> **PROBLEMS TO WORK ON**:
1. Return the passage of the Ruby log parser write-up from "Log Formatting Requirements?" up to and including "the section below.".
2. For each statement, say yes or no as to whether the Ruby log parser write-up supports it, and quote the words of the write-up that decide it: (a) the kaggle.txt file is 470Kb in size; (b) switching to each_line improved performance; (c) the memory profiling gem is not integrated into the current system.

====== PASSAGE SHOWN

There's a good stack overflow post on the relative peformance of reading files in ruby:
https://stackoverflow.com/a/12412543
which indicates that read.split
can be more performant than readlines
but there is no noticeable performance improvement for this project by switching to read.split
on the size of files used.
https://stackoverflow.com/a/14655895
Suggests using each_line
but that also does not improve performance. There's also:
https://felipeelias.github.io/ruby/2017/01/02/fast-file-processing-ruby.html
which suggests File.open(filename,'r')
, but that also does not lead to any improvement (or IO.foreach
?). It seems that to see these differences we would need to assess performance with a much larger file. The kaggle.txt file shows no significant timing differences, but kaggle.txt is only 470Kb, so likely we need a multiple megabyte file to show any difference. We could search for one or construct one by having it repeat internally 10 or 100 times ...
Performance (Memory)?
One might be concerned about the amount of memory being taken up by the implementation but memory profiling is straightforward using this gem:
https://github.com/SamSaffron/memory_profiler
which is integrated into the current system and can be used to assess the memory requirements of calculating the page views like so:
$ bundle exec rake performance_memory
The output is extensive but here are some highlights from the current implementation:
allocated memory by class
-----------------------------------
65434 String
36008 LineParser
30592 Array
8424 File
440 WebPageVisits
232 Hash
40 WebserverLogParser
allocated objects by class
-----------------------------------
1506 String
511 Array
500 LineParser
6 WebPageVisits
1 File
1 Hash
1 WebserverLogParser
Should memory be constrained it is a straightforward matter to compare alternate implementations in terms of their memory usage. There is no need to instantiate as many objects as the current implementation does, but there's a trade off between code maintainabilty/readability and optimizing for one kind of performance or another. In the absence of specific requirements it makes sense to leave the code in a more readable/maintainable state, rather than using lots of class methods to avoid instantiating extra objects, such as the LineParser.
send
in web_page_visits_presenter.rb
Use of In order to mimimize method length in web_page_visits_presenter.rb
the send
method is used as part of a generic output_table
method which is perhaps not ideal. It might be better to pass a block rather then using send
which could access private methods ...
Log Formatting Requirements?
The first version of the code assumed a single space separating the path and ip address and no other spaces, and skiped log entries that did't meet these requirements, while logging the issue. This did not work well with more realistic data which had tabs and/or multiple whitespaces. The code was adjusted to allow this data to be handled as follows in lib/webserver_log_parser.rb
:
SEPARATOR = /\t+|\s+/.freeze
...
raise 'no space characters or tabs' unless line.match?(SEPARATOR)
However this caused a performance deterioration as we shall see in the section below.

============
====== DATA

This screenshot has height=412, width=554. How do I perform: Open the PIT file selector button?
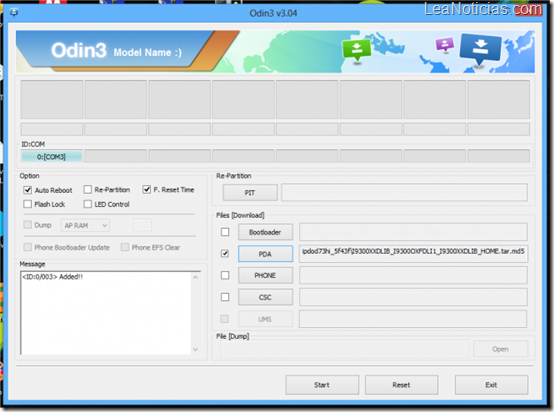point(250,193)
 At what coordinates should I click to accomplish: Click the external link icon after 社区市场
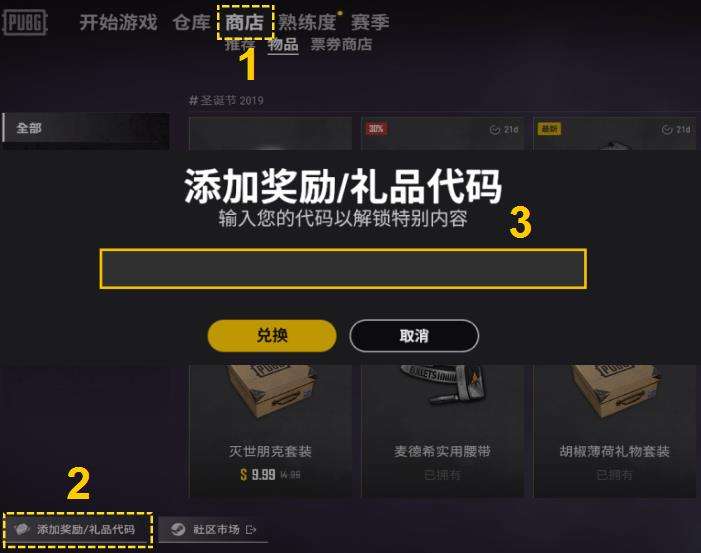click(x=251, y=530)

============

> **SOLUTIONS FOR EACH TASK**:
1.
Log Formatting Requirements?
The first version of the code assumed a single space separating the path and ip address and no other spaces, and skiped log entries that did't meet these requirements, while logging the issue. This did not work well with more realistic data which had tabs and/or multiple whitespaces. The code was adjusted to allow this data to be handled as follows in lib/webserver_log_parser.rb
:
SEPARATOR = /\t+|\s+/.freeze
...
raise 'no space characters or tabs' unless line.match?(SEPARATOR)
However this caused a performance deterioration as we shall see in the section below.

2.
(a) Yes: "kaggle.txt is only 470Kb"
(b) No: "but that also does not improve performance"
(c) No: "which is integrated into the current system"